Analysis from Aegon found that pensioners could see their state pension payments increase by about £7 per week due to an increase in inflation.

Under current rules, the state pension is increased by the ‘triple lock’, which is the highest of earnings growth, price inflation or 2.5 per cent a year.

The price inflation figure used is for the year to September, which will be announced in October, and follows a fall in the August figure to 1.7 per cent, down from 2.1 per cent the previous month, according to official figures from the Office for National Statistics.

But the earnings growth figure used is that to July, which was 4 per cent, meaning that pensioners are on track to receive a 4 per cent increase in their state pension payments.

This means the full new state pension will see an increase from £168.60 to £175.35 per week and the full old basic state pension will see a rise from £129.20 to £134.35 per week.

Under the new state pension system, announced in 2014, pensioners receive approximately £150 a week or more if they have paid 35 years of full-rate national insurance contributions, compared with the previous threshold of 30 years.

The triple lock was announced in 2010 as a way of making sure pensioners didn’t lag behind the working age population in terms of their state pension purchasing power.

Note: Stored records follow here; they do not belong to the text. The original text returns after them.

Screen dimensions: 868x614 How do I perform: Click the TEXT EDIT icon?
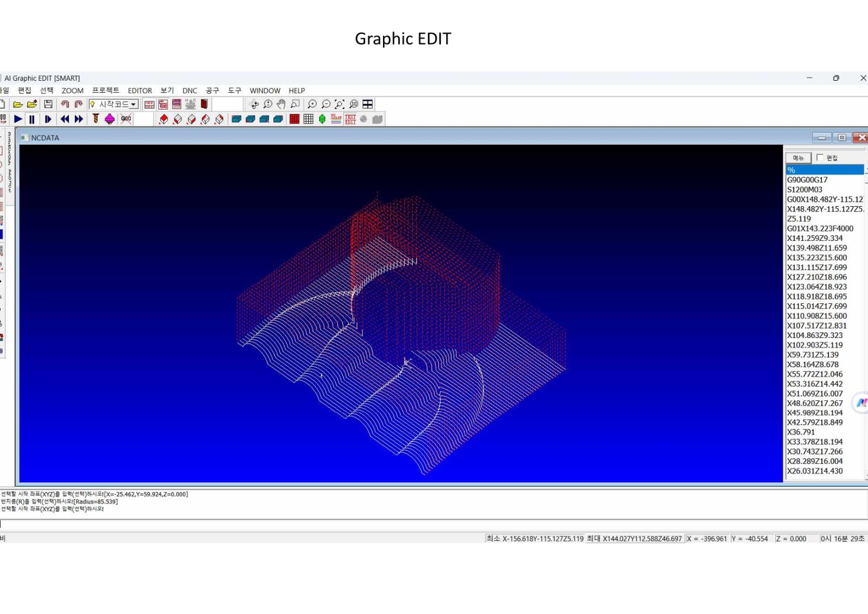pos(350,119)
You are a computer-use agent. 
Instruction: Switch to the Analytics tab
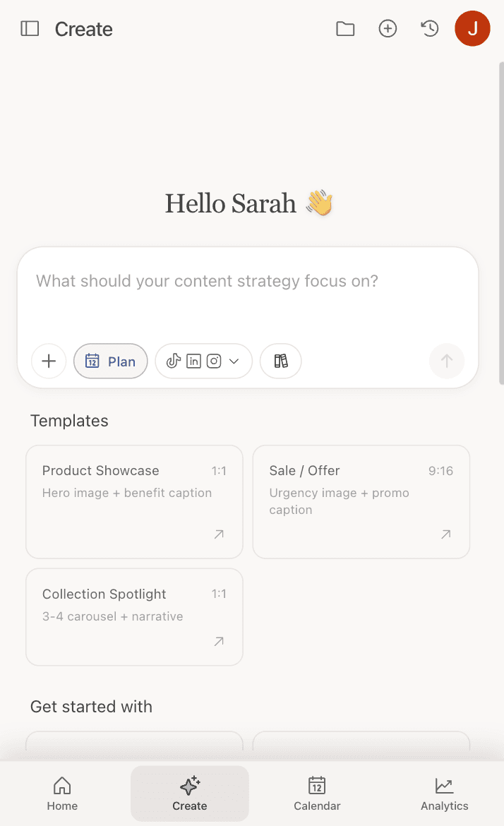click(x=444, y=792)
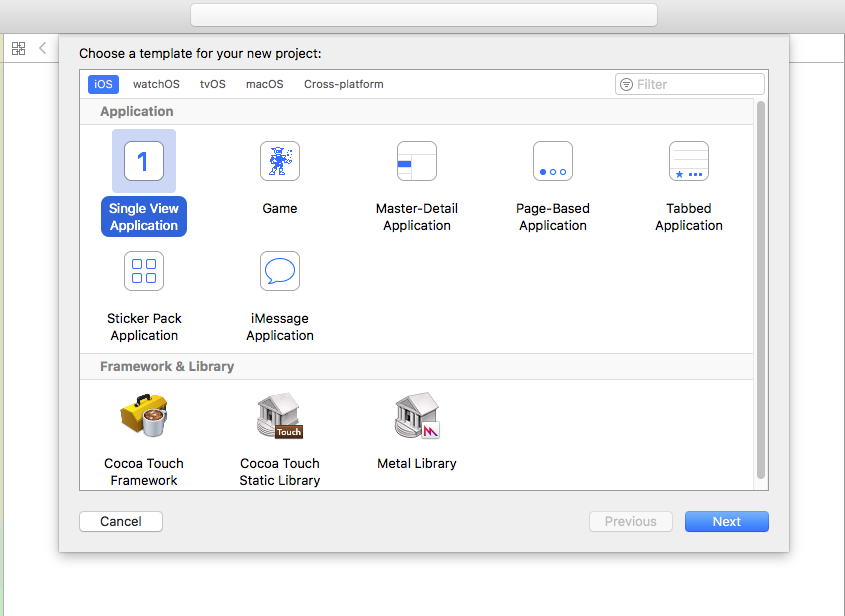Select the Master-Detail Application template
Image resolution: width=845 pixels, height=616 pixels.
click(x=417, y=161)
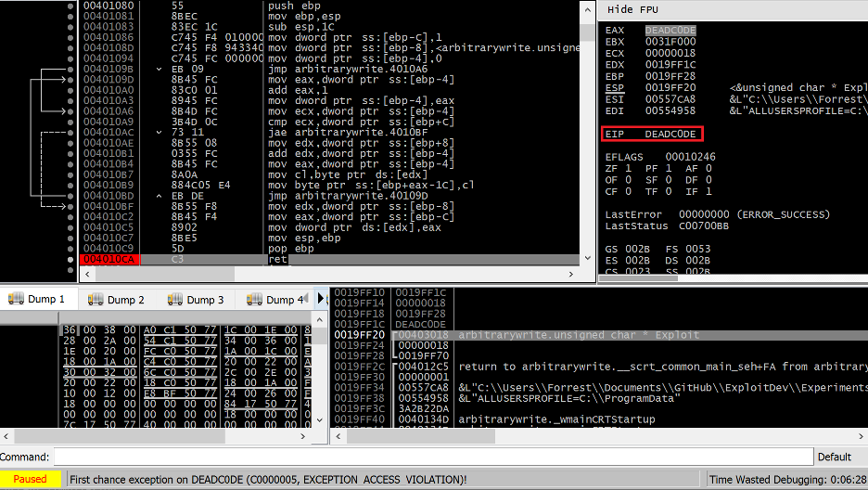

But the government has only committed to continue the triple lock system until 2022.

Steven Cameron, pensions director at Aegon said: “This will be welcome news for current state pensioners. However, these inflation-busting increases do come at a significant cost.

“The state pension is not funded in advance, so pensions are funded on a ‘pay as you go’ basis from today’s workers’ national insurance contributions.

“With the prospect of an early general election, it will be interesting to see where each party stands on commitments to retaining the triple lock for the next 5 years.”